C. If an HIE has a reasonable belief that a breach or non-HIPAA violation has occurred, either as a result of an investigation or otherwise, the HIE shall:

(1) For a breach, follow Regulation .08 of this chapter and federal breach notification requirements and timelines;

(2) For non-HIPAA violations, submit a corrective action plan to the Commission within 10 business days of conclusion of its investigation, which shall include:
(a) Any remedial action necessary to address the breach or violation as soon as practicable;

(b) Any steps necessary to correct the underlying problem, such as a change in processes or procedures, new technology, and training; and

(c) An appropriate and reasonable time frame for implementing the remedial action;

(3) Within a reasonable time frame, but in no event more than 10 business days following the investigation, provide the following to the Commission, and to the participating organizations:
(a) A copy of the findings of the investigation, excluding any PHI or sensitive health information;

(b) Available information demonstrates a significant non-HIPAA violation by a person;

(c) Available information demonstrates a violation of State or federal law relevant to privacy or security by a person;

(d) The identity of the person that is responsible for carrying out each action to mitigate harm; and

(e) Any future action that the HIE may take, including suspension of access or progressive discipline, if a person does not comply with the remedial action;

(4) Immediately suspend access of a person when one of the following occurs:
(a) Available information demonstrates a significant breach by the person;

(b) Available information demonstrates a significant non-HIPAA violation by the person;

(c) Available information demonstrates a violation of State or federal law relevant to privacy or security by the person;

(d) The person has sold health information accessed through the HIE in violation of these regulations;

(e) The person has failed to carry out the remedial actions identified by the HIE; or

(f) The Commission issues a request for suspension of the person as provided in Regulation .09 of this chapter; and

(5) Notify the health care consumer pursuant to Regulation .08 of this chapter, if such notification is required under applicable law, including HIPAA, or if so directed by the Commission.

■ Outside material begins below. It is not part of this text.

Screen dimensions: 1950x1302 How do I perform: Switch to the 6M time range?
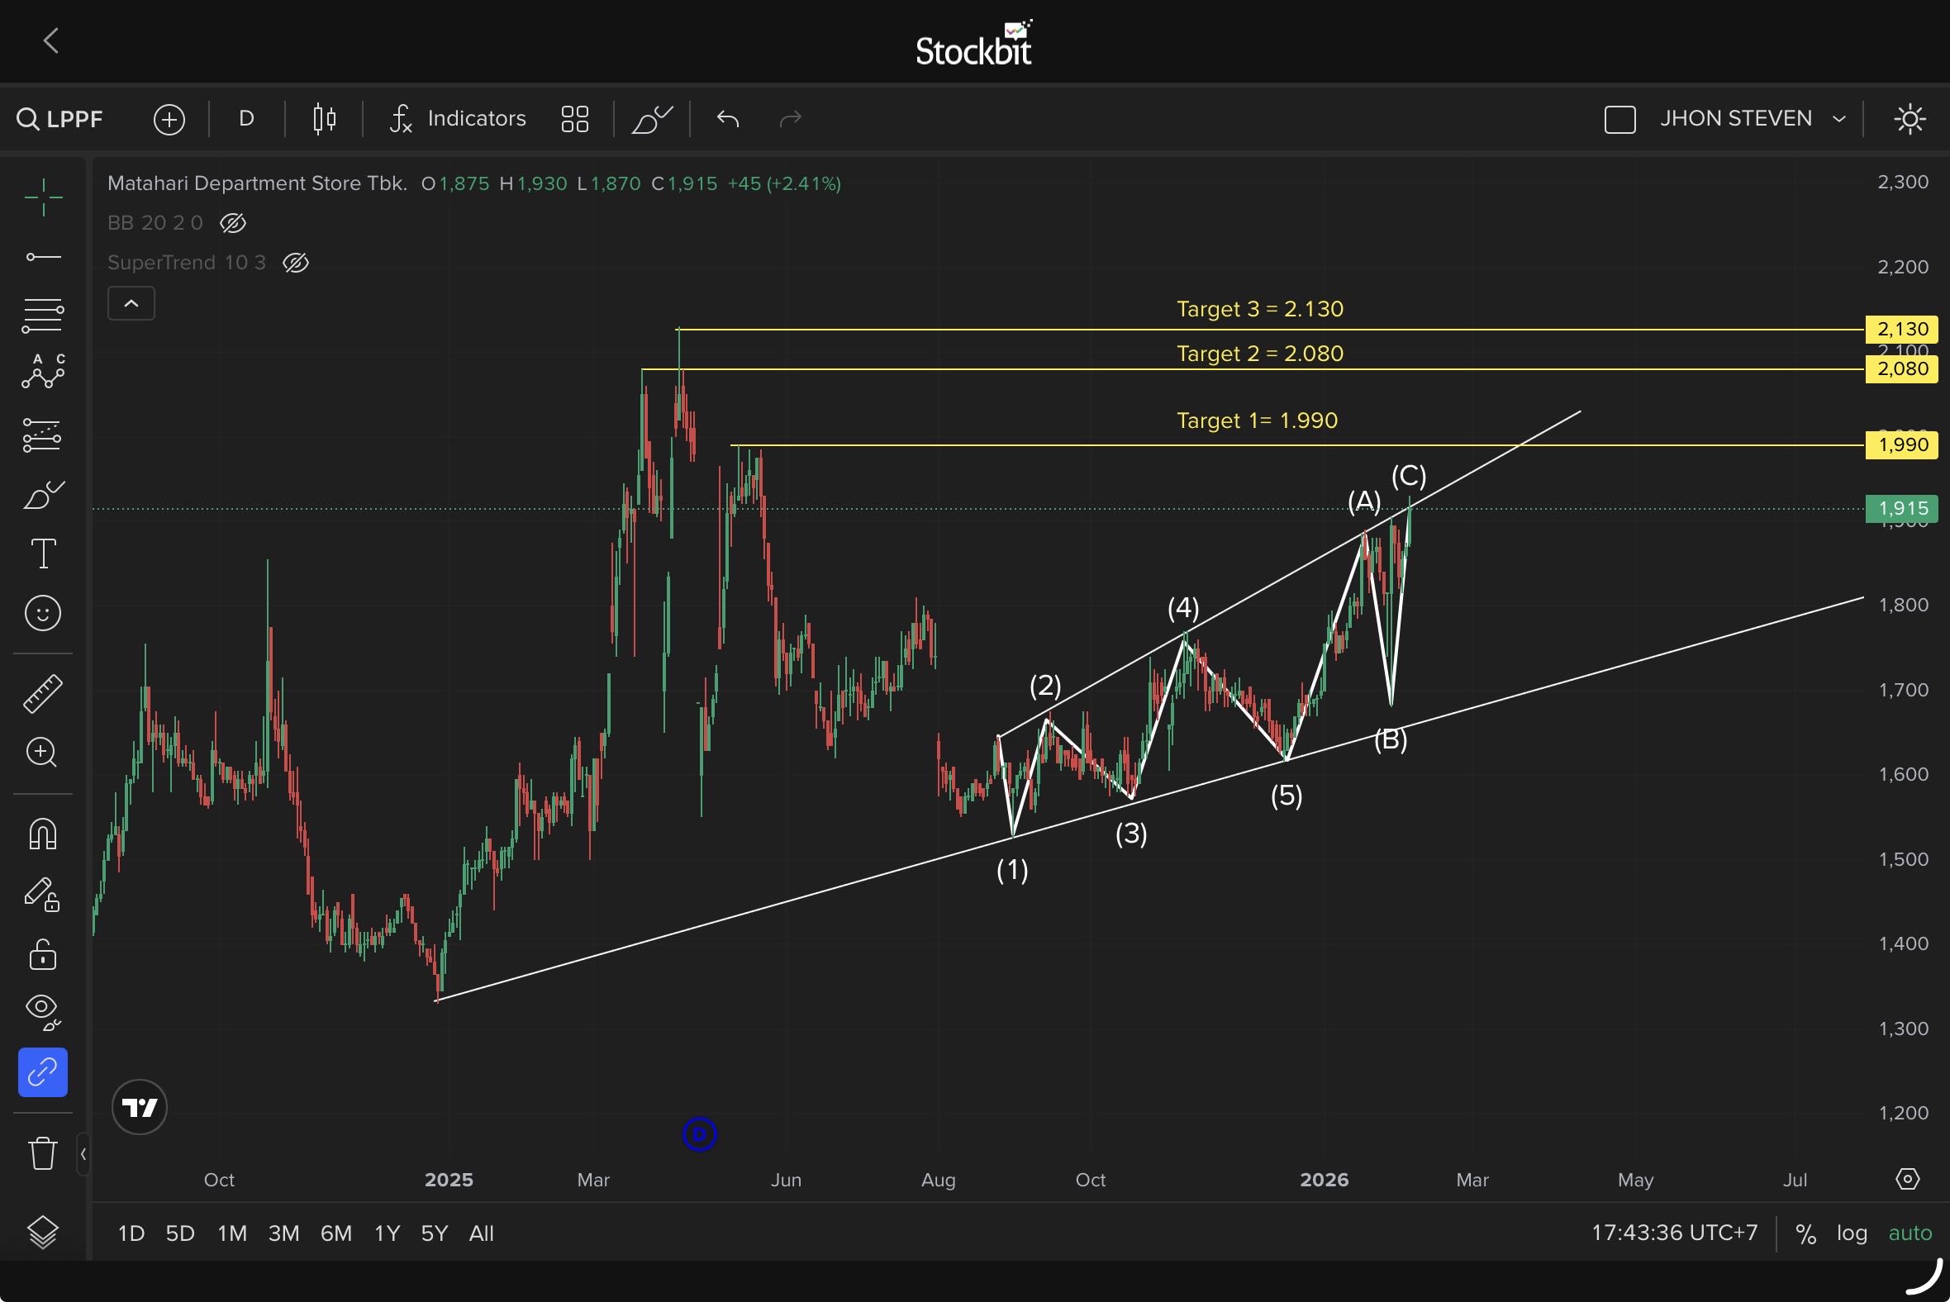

D. After verifying that each remedial action is complete, an HIE may reinstate a person's authorization to access information through the HIE provided that:

(1) The Commission has not revoked the person's access to the HIE as provided in Regulation .09 of this chapter; and

(2) The HIE modifies the person's access as needed to ensure compliance with this chapter.

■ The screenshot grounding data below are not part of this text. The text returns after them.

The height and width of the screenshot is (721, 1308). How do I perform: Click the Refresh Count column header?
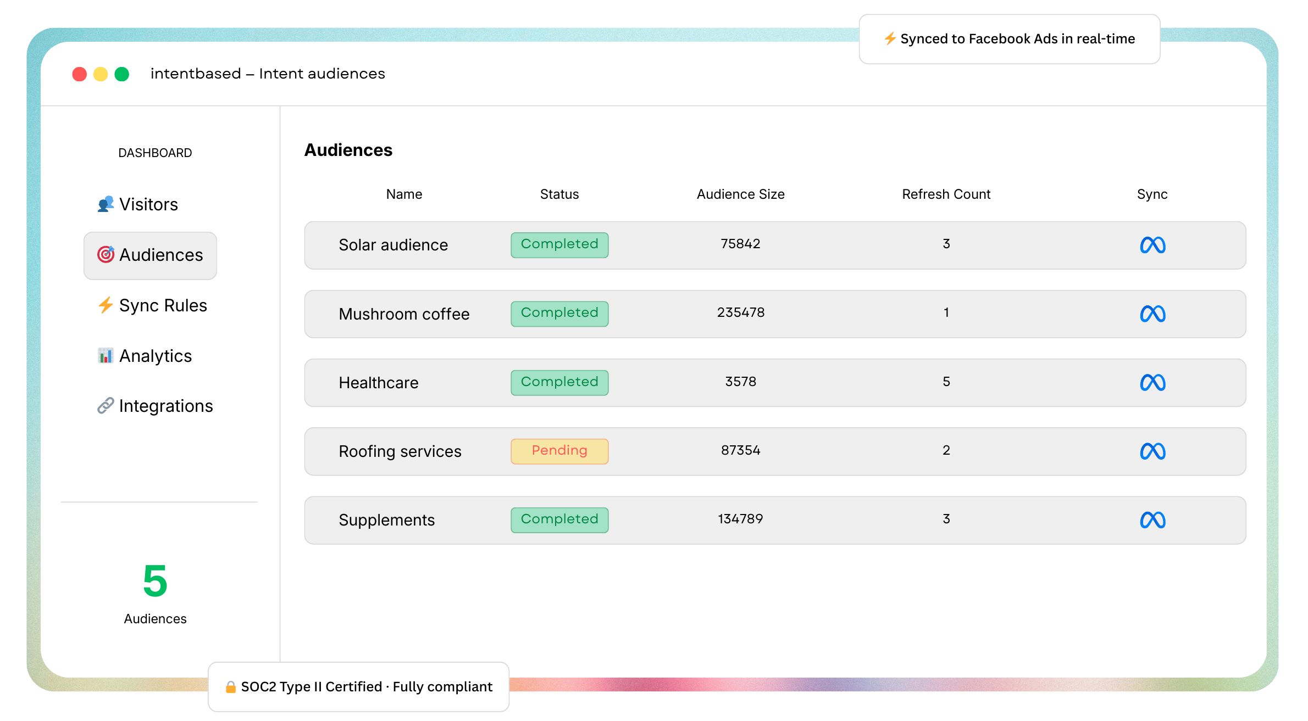(x=946, y=194)
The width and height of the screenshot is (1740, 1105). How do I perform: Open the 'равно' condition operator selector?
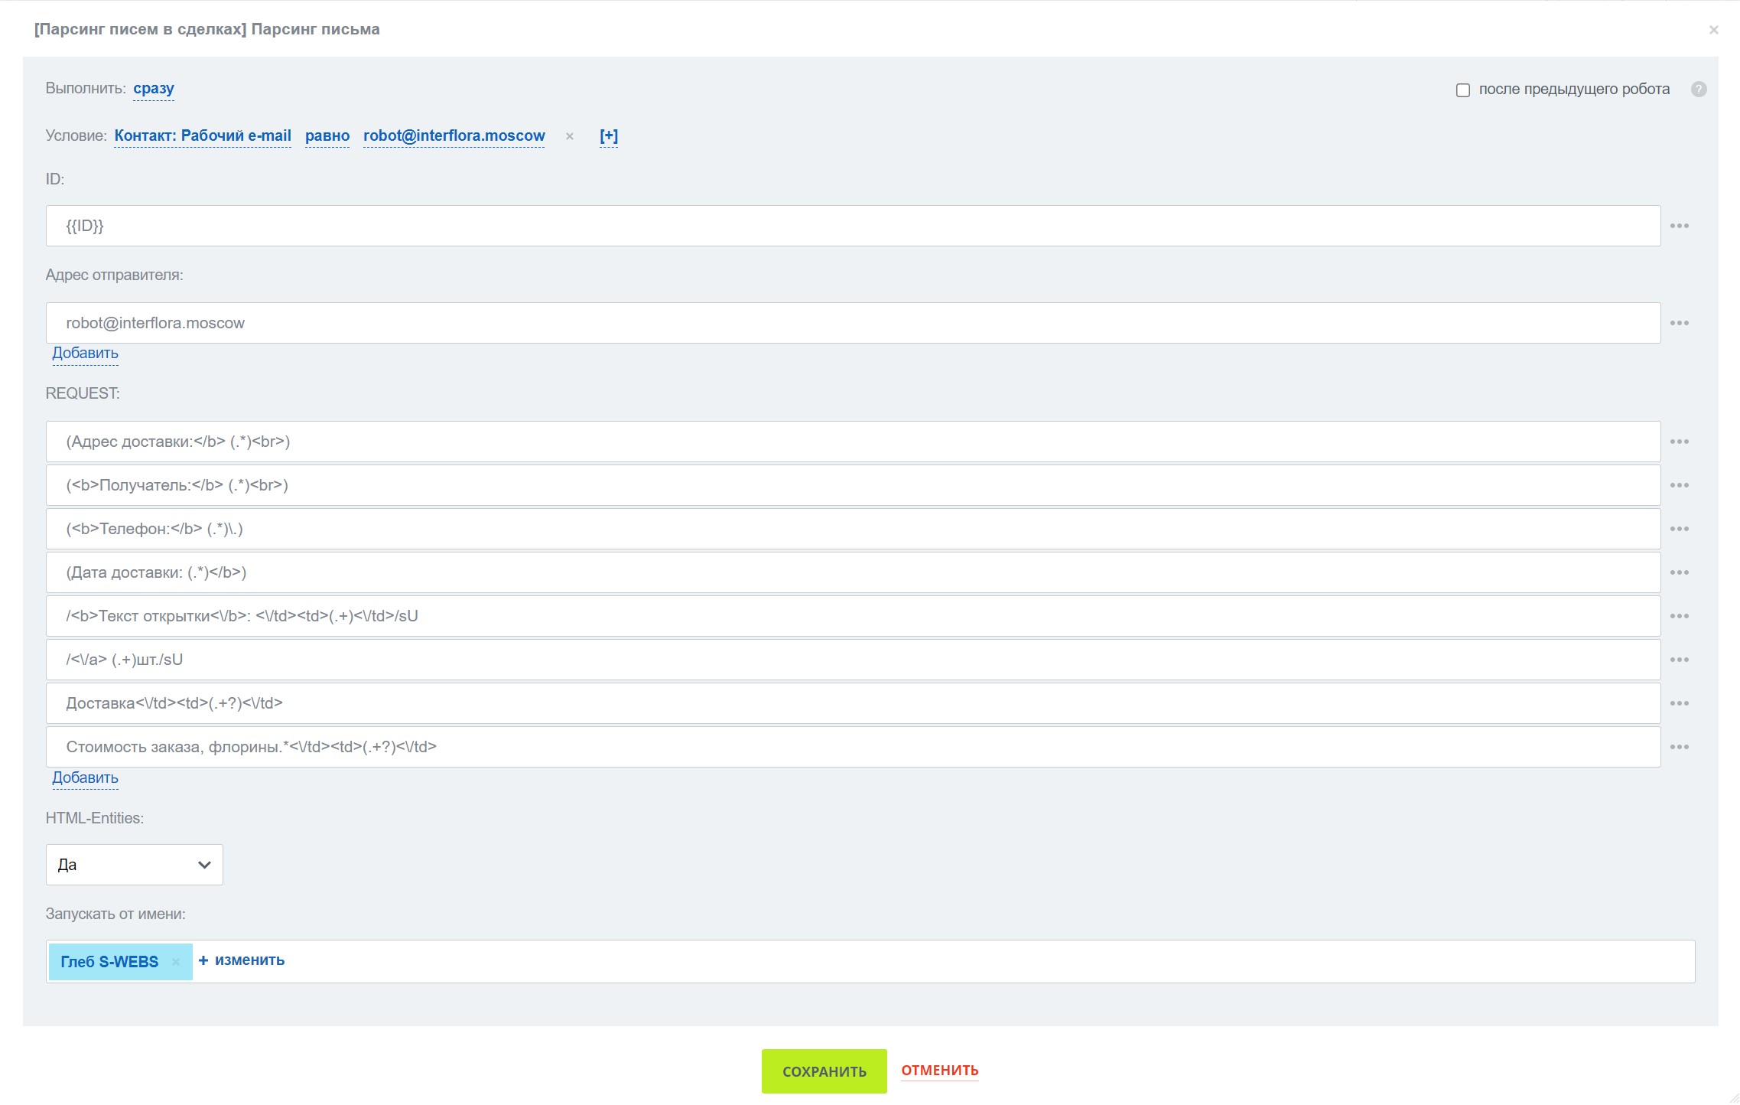327,136
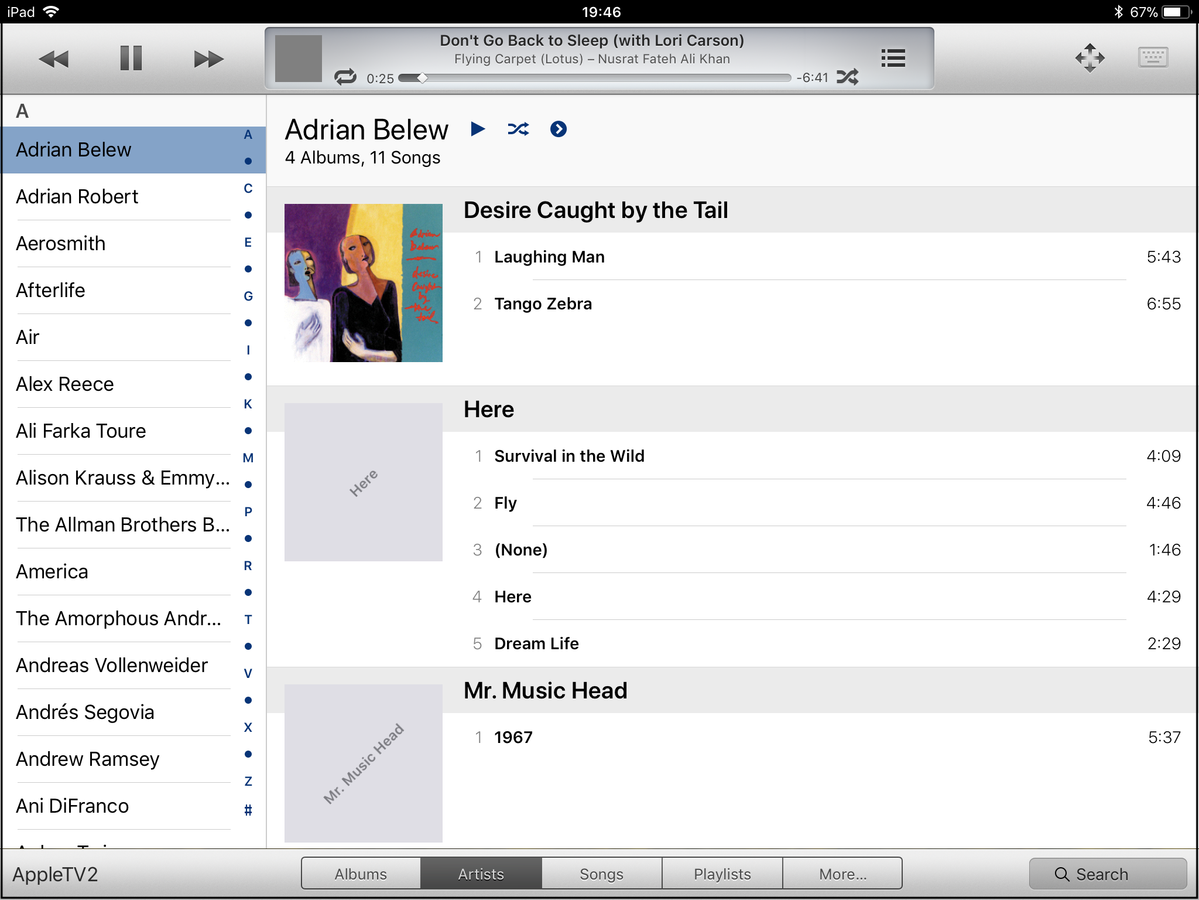Play all Adrian Belew songs
Viewport: 1199px width, 900px height.
[478, 129]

E. A person may file a written notice or request with the Commission that the Commission review an HIE's action under Regulation .07 of this chapter when the person has reason to believe that the HIE has acted inappropriately.

(1) A request for review shall be filed within 30 days after the person knew or had reason to know of the HIE's action in question;

(2) The request for review shall set forth each reason why the person believes that the HIE's action is inappropriate.

(3) The Commission may determine that no investigation is necessary or may take action under Regulation .09C.

F. An HIE shall provide notice of each suspension and each reinstatement of a person's authorization to access information through an HIE in the following manner:

(1) The HIE shall send an electronic notice to the person who is the subject of the action within 24 hours of the suspension or the reinstatement and to the Commission on a monthly basis.

(2) The notice shall include:
(a) The name of the person who is the subject of the action;

(b) The name of any affected participating organization;

(c) The basis for the suspension or reinstatement; and

(d) The effective date of the suspension or reinstatement.

(3) The notice shall not include PHI.

(4) The notice shall not be considered confidential.